Vigil@nce: Java JDK/JRE/SDK, several vulnerabilities
July 2008 by Vigil@nce
Several vulnerabilities were announced in Java JDK/JRE/SDK.
– Gravity: 4/4
– Consequences: user access/rights, data reading, data
– creation/edition
– Provenance: document
– Means of attack: no proof of concept, no attack
– Ability of attacker: expert (4/4)
– Confidence: confirmed by the editor (5/5)
– Diffusion of the vulnerable configuration: high (3/3)
– Creation date: 09/07/2008
– Identifier: VIGILANCE-VUL-7943
IMPACTED PRODUCTS
– Fedora [confidential versions]
– Java JRE/JDK [confidential versions]
– Java JRE/JDK/J2SE [confidential versions]
– Java JRE/SDK [confidential versions]
– Java JRE/SDK/J2SE [confidential versions]
DESCRIPTION
Several vulnerabilities were announced in Java JDK/JRE/SDK.
An attacker can use XML data to access to some resources.
[grav:1/4; 238628, 6542088, 6607339]
A malicious applet/application can use a character font to execute
code on the system. [grav:4/4; 238666, 6450319]
A malicious applet/application can use the script language to
execute code on the system. [grav:4/4; 238687, 6529568, 6529579]
Several vulnerabilities of Java Web Start can be used by an
attacker to execute code, to access to files or to obtain
information. [grav:3/4; 238905, 6557220, 6703909, 6704074, 6704077]
A JMX (Java Management Extensions) client can perform unauthorized
operations when local monitoring (sun.management.JMXConnectorServer.address)
is enabled. [grav:2/4; 238965, 6332953]
Since version JRE 5.0 Update 6, an applet always run on the latest
JRE version.
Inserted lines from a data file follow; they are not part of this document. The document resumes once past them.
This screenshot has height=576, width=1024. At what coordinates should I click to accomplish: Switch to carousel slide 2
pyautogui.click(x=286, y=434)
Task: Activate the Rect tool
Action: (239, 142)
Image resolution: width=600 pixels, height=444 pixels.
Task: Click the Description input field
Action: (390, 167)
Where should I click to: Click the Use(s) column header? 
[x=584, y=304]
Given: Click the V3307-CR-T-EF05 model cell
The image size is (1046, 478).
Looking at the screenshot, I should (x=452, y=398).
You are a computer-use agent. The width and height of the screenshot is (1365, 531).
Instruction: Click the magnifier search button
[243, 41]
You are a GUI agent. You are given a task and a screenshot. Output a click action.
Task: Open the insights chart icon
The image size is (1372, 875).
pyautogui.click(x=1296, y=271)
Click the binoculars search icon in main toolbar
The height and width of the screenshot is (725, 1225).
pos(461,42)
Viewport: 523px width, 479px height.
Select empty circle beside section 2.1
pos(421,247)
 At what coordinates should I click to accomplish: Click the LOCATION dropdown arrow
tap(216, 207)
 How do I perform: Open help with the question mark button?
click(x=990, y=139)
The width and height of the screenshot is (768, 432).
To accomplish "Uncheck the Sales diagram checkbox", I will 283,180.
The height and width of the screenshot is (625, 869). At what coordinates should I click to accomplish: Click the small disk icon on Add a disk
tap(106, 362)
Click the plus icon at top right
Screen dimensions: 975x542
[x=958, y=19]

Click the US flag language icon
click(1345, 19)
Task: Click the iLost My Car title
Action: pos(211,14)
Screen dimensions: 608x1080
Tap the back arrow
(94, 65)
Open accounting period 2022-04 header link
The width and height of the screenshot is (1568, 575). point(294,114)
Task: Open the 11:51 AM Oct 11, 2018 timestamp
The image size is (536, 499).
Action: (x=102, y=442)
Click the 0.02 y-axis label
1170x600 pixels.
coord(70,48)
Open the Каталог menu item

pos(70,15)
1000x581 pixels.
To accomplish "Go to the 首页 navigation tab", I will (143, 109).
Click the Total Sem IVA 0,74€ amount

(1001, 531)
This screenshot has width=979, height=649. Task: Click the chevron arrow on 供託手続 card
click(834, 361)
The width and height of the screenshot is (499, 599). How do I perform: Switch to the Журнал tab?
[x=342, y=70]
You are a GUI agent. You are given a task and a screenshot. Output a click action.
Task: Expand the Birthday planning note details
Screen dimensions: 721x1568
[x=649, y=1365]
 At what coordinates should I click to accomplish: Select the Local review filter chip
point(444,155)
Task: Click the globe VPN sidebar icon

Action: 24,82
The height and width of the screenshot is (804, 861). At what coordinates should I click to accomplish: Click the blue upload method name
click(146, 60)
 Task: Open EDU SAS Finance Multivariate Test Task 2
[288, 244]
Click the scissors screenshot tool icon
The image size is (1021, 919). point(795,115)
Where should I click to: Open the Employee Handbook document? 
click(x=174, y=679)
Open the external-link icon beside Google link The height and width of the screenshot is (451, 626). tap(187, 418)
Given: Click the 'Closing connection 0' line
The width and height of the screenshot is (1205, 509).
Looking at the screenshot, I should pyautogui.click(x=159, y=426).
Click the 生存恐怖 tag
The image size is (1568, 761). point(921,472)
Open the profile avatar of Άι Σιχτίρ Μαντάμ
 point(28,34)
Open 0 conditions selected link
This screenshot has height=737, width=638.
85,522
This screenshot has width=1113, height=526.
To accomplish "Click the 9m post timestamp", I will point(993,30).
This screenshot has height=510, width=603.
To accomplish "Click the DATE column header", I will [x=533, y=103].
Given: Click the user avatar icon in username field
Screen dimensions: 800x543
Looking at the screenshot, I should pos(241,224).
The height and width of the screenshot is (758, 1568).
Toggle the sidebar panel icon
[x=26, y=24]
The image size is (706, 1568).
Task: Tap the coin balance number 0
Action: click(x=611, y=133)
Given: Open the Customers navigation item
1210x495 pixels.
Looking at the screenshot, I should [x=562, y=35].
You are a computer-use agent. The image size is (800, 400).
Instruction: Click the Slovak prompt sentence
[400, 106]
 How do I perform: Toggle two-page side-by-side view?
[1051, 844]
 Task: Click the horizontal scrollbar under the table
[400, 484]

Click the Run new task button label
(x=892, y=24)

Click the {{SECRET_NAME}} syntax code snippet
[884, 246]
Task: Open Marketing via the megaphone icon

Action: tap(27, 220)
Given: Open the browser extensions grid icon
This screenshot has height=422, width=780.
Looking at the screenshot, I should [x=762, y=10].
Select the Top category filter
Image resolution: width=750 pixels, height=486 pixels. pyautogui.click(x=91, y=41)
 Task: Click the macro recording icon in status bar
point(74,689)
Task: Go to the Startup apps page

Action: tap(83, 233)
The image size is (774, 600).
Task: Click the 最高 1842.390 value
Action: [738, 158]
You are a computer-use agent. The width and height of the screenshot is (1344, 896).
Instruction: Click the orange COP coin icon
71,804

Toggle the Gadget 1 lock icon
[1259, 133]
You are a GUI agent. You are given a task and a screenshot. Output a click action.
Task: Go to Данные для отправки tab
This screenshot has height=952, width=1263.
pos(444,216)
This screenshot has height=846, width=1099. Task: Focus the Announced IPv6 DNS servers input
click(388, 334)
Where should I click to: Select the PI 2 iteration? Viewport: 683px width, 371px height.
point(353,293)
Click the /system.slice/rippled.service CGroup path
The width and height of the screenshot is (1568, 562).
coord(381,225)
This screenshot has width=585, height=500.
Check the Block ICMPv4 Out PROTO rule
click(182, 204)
However, if an old version is installed, this
potentially vulnerable version is used. [grav:1/4; 238966, 6581221]
A malicious applet/application can execute code on the system.
[grav:4/4; 238967, 6661918]
A malicious Java applet can open a TCP/UDP socket connection to a
chosen IP address. [grav:2/4; 238968, 6687392]
CHARACTERISTICS
– Identifiers: 238628, 238666, 238687, 238905, 238965, 238966,
238967, 238968, 6332953, 6450319, 6529568, 6529579, 6542088,
6557220, 6581221, 6607339, 6661918, 6687392, 6703909, 6704074,
6704077, FEDORA-2008-6271, VIGILANCE-VUL-7943
– Url: https://vigilance.aql.fr/tree/1/7943